In Experimental Gerontology the researchers describe a study in which they compared 4 groups of male rats: control animals that were not physically active, were allowed to eat as much as they wanted and were 6 months old. [YAL] In human terms a 6-month-old rat is in its twenties.

A second control group did the same as the first control group, but were 2 years old. [OAL] That's ancient for a lab rat.

The first experimental group got a slightly calorie restricted diet for their entire life. [OCR] The animals ate 8 percent fewer joules than they needed. At that level your bodily functions remain intact. The researchers studied the animals when they were 2 years old.

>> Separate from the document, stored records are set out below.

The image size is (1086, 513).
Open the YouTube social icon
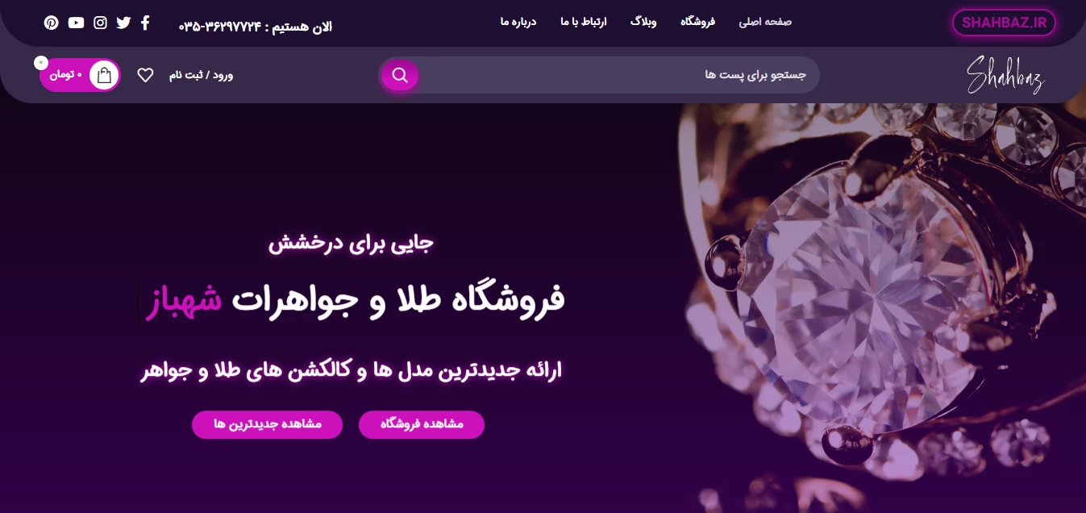[x=76, y=23]
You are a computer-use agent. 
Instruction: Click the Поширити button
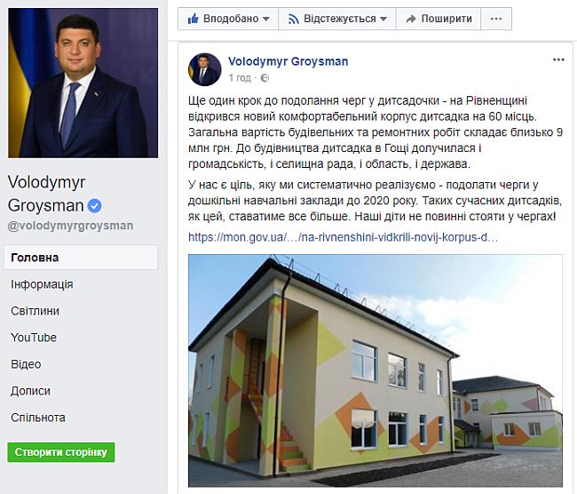(439, 19)
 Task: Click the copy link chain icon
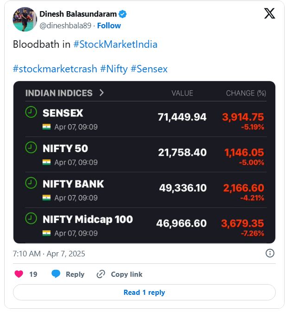pyautogui.click(x=101, y=274)
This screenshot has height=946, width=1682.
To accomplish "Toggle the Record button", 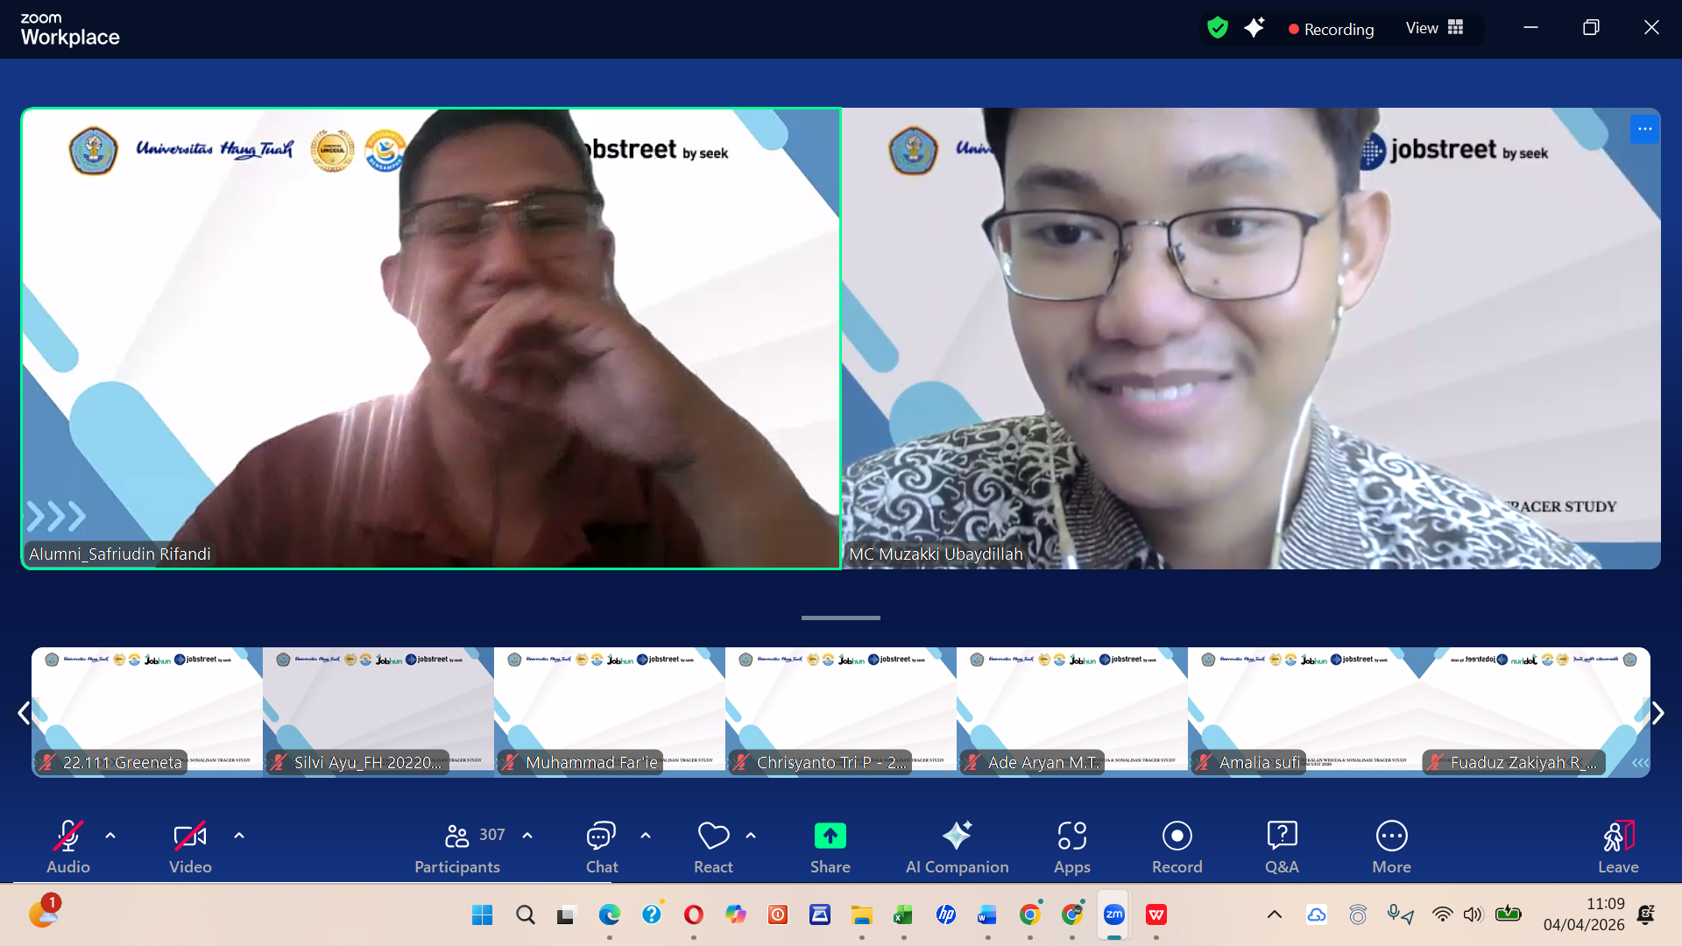I will 1177,847.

The second experimental group not only ate 8 percent less energy than they needed, but they had access to an exercise wheel throughout their whole life. [OExCR] These animals were also studied once they had reached the respectable age of 2.

The figure below shows that the combination of a slightly calorie-restricted diet and physical exercise protected muscle mass. The figure below reflects the ratio between the weight of the plantaris calf muscle and total bodyweight.

Training and a bit of a diet together keep ageing muscles strong

Muscles degenerate as they age. If you look at them under a microscope, you'll see that holes start to appear in the muscle tissue. They start to unravel like the sleeves of an old sweater. The figure below shows how physical exercise prevent the extra myocyte spaces from getting bigger.

Training and a bit of a diet together keep ageing muscles strong

Muscle cells disappear in ageing muscle tissue and the space is filled up by connective tissue cells. More and more muscle tissue is actually no longer muscle tissue. This process is stopped by physical exercise, and a combination of physical exercise and diet works even better.

Training and a bit of a diet together keep ageing muscles strong

How these effects work the researchers are not sure. Diet and training had minimal effects on the production of endogenous antioxidants like superoxide-dismutase. The effects were negligible. The researchers did discover that a combination of diet and training did prevent a reduction in the production of the anabolic hormone IGF-1 to a large extent.

Training and a bit of a diet together keep ageing muscles strong

The researchers should really have also had a group of rats that were allowed to run on a treadmill, but that could also eat as much as they want. The reason that this group did not figure in the study is that you can't get lab rats that are older than six months to run. Only if you give them less feed will they become physically active.

The Americans suspect that the same is true of humans. "These findings provide direct evidence supporting the notion that long-term primary prevention strategies in adults to address age-induced sarcopenia should include lifelong mild caloric restriction and daily, continuous voluntary exercise."

Exp Gerontol. 2008 Apr;43(4):317-29.